I recently read an article that suggested physicians spend too much time talking about themselves during patient visits. Some of the examples were pretty outrageous, with the doctor chattering on about his own weight-loss success and running out of time before discussing the patient’s weight problem. The implications were pretty obvious: The patient could lose precious exam time.
I decided to do a little experiment in clinic. I would not talk about myself. I would reply to simple questions like “How’s the family” briefly (“Doing fine, thanks”) but no stories about the kids, no mention of what I did over the weekend, no prolonged discussions of why I decided to be a doctor, and so on. I would focus on the patient. Here’s what happened.
The first patient was an older man who I’d first seen about a year earlier.
“Hi, Sweetheart,” he said. “How’s the baby?” (I had been pregnant the last time he was in the office.)

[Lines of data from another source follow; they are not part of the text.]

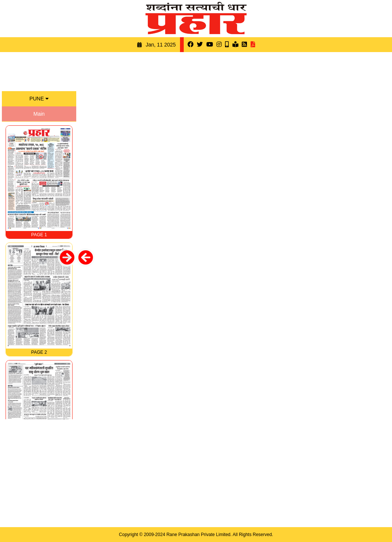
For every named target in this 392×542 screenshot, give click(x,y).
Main (39, 114)
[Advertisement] (196, 71)
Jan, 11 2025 (161, 45)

“Fine,” I said. “How are you doing?”
“Oh, can’t complain. How old is he now?”
This was not going as I’d planned. “Not quite a year yet,” I said. “Have you been feeling OK? Any problems?” I avoided his eyes for a minute. I could sense what he was going to ask next, and it didn’t fit with my plan for the day.
“Do you have pictures?” he asked.
Second patient: a woman who was sitting, at usual, huddled into her seat. Doctors clearly made her nervous, and she had a right to feel that way: People like me had been giving her bad news for years.
“Hello,” I said. “How have things been going?”
“Are you kidding me?” she said, and pointed at her jacket, emblazoned with a huge team logo. “I’m waiting for the playoffs!”
I remembered that we had spent a good bit of time at our last visit discussing the players, the trades, and the prospects for the season. All that time that could have been spent making sure she was doing OK, making sure I wasn’t missing a new problem. Not today.
“Oh, yes,” I said. “Are you doing all right?”
But it was no use. We spent several minutes discussing the various local sports teams and their prospects for the postseason.
And so it went, with small talk often taking up the first five minutes of most of the visits. It was impossible to stop it from happening. And perhaps I am willfully blinding myself to the problems of spending those precious minutes in small talk, but I came to realize that those conversations help forge meaningful connections between doctor and patient.
If I remember a patient’s favorite team or the names of their grandchildren, perhaps I am showing them that I remember their medical problems. I like to think that the minor details I occasionally share about my own tastes and interests are more than a distraction.
I do worry, now that I am more aware of how often I “lose” five minutes this way, that patients might feel they must chat with me to gain my interest. It’s hard for me to know. Every meaningful conversation has to start somewhere, even if it’s about the weather.






Comments (1)
As a patient, I appreciate a ‘non-medical’ touch at the beginning of an office visit. A handshake works well for me. This brief pause for a seemingly small social interaction often relieves me of any ‘distancing’ that may have arisen betwwen my PCP and I since my last visit. I take it as an acknowledgement and appreciation of each other as a person. It enables me to be more open with him and I find myself able to approach the point of the visit more rapidly and in a more thorough manner.